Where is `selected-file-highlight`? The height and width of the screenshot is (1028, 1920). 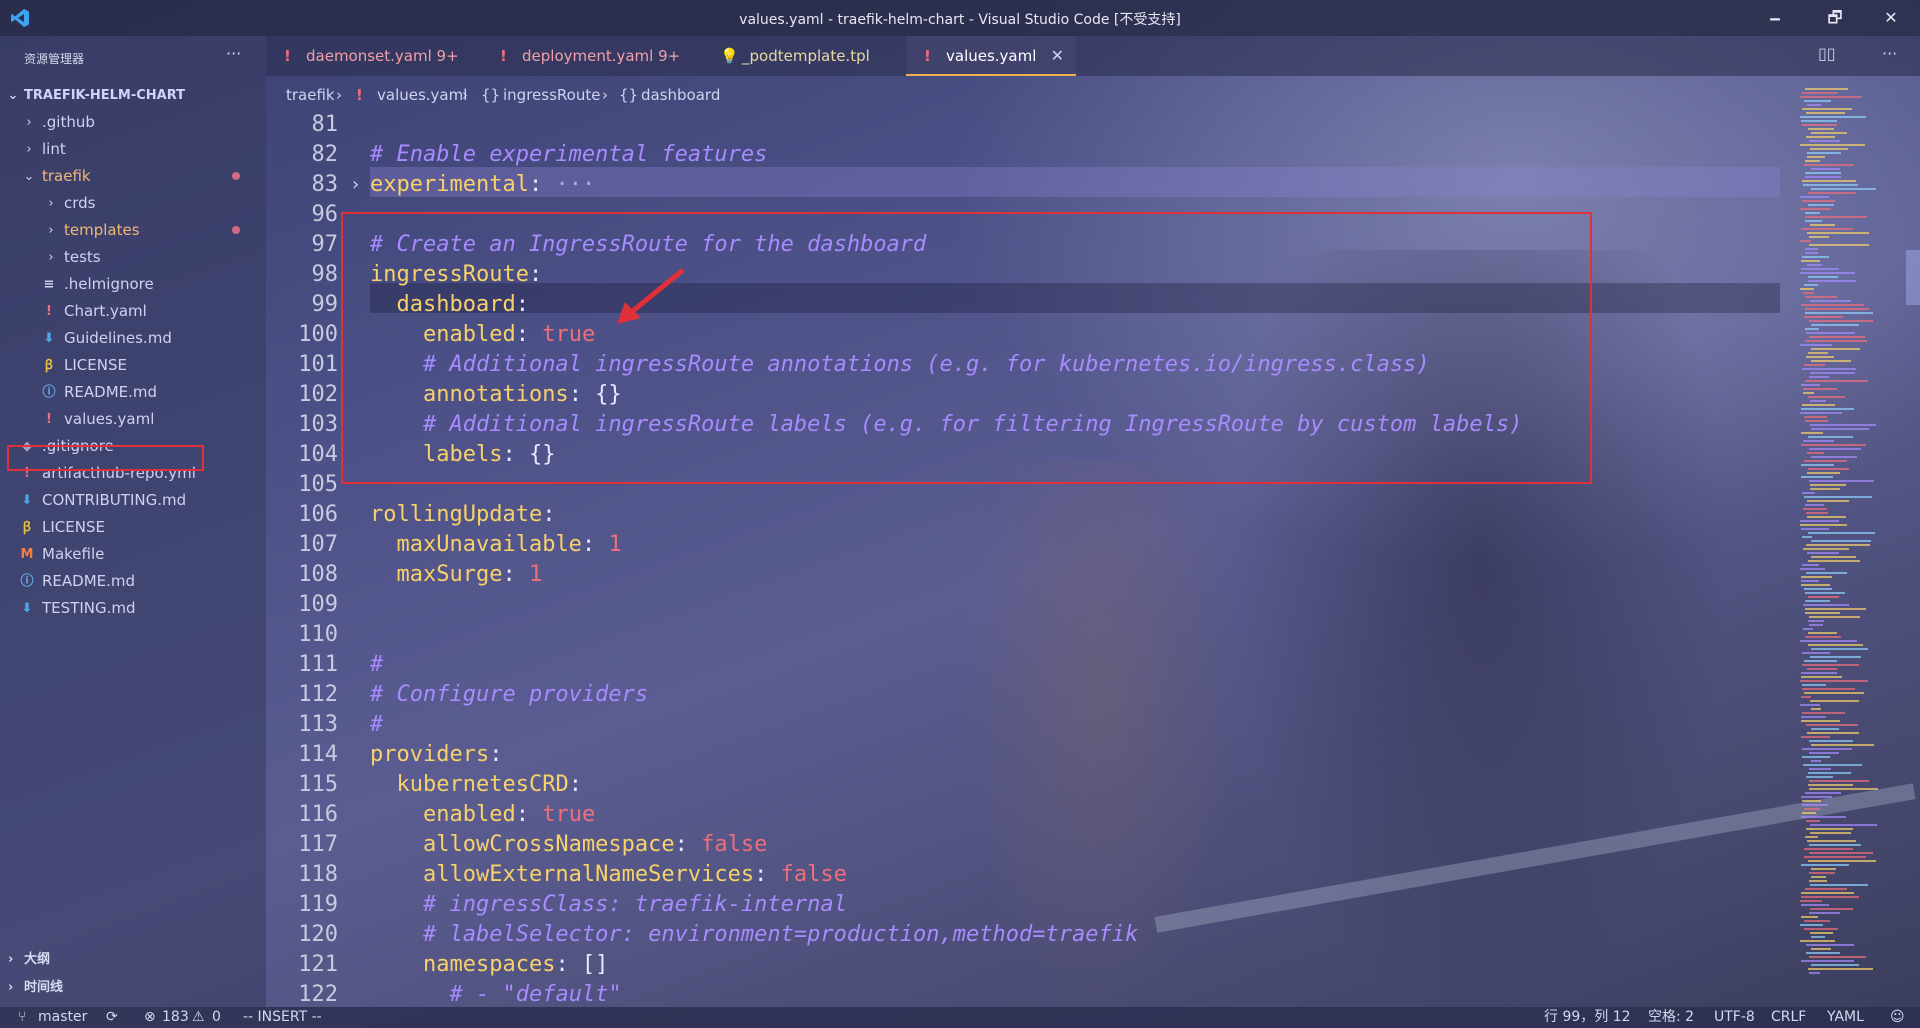
selected-file-highlight is located at coordinates (106, 458).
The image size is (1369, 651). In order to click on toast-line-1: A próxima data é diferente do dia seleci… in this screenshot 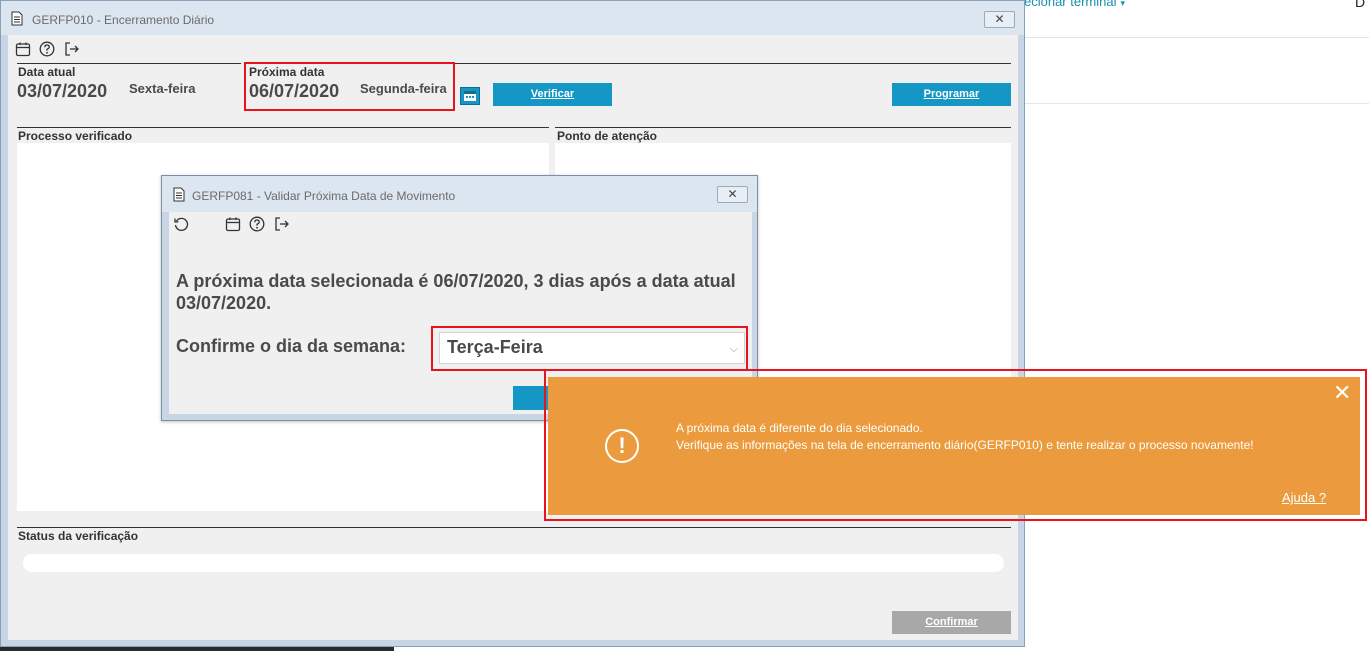, I will do `click(800, 428)`.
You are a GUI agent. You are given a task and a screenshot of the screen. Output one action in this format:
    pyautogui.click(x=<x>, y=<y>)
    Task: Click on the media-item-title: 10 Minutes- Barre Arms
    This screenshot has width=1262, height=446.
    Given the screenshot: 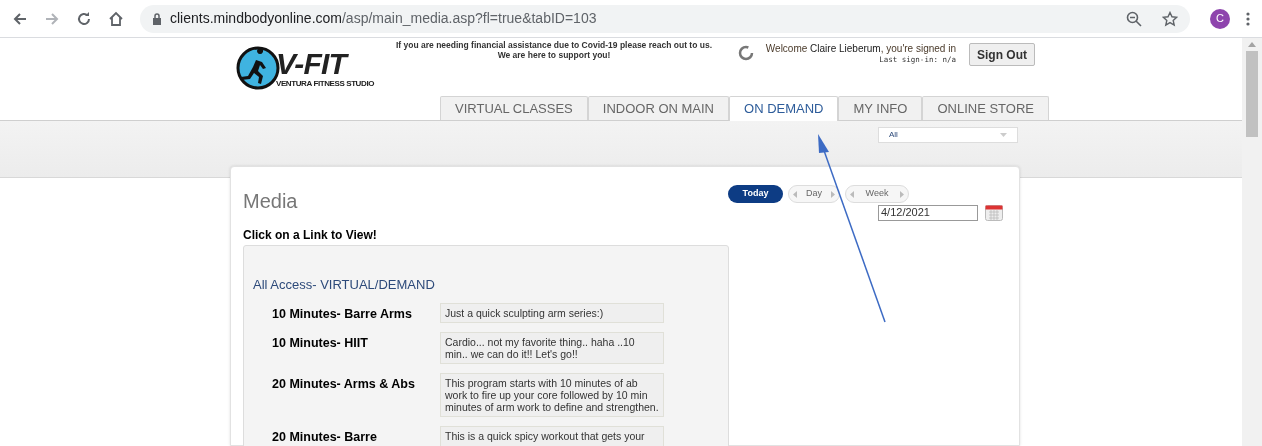 What is the action you would take?
    pyautogui.click(x=356, y=313)
    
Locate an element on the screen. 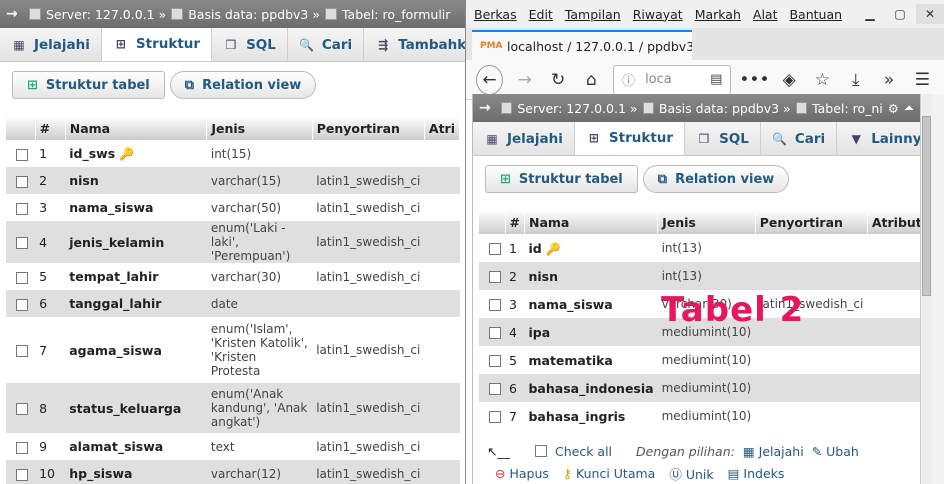  column-name: bahasa_ingris is located at coordinates (591, 416).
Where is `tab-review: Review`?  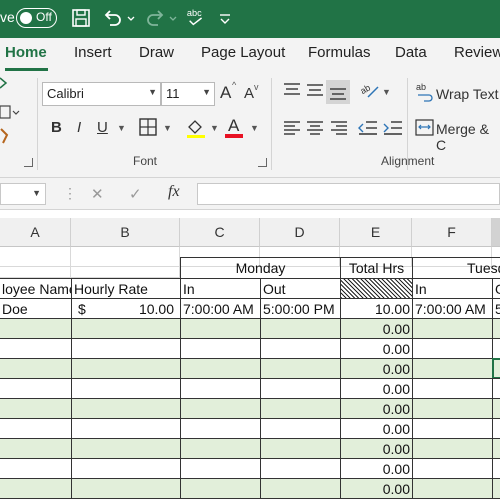
tab-review: Review is located at coordinates (477, 52).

* * *

▶ **The problem**
Could you retype the lines from the first one through the line containing "selected-file-highlight is located", including both ends, and leave the pictures out of your answer?

▶ **Exercise response**
Where is `selected-file-highlight`? The height and width of the screenshot is (1028, 1920). 
selected-file-highlight is located at coordinates (106, 458).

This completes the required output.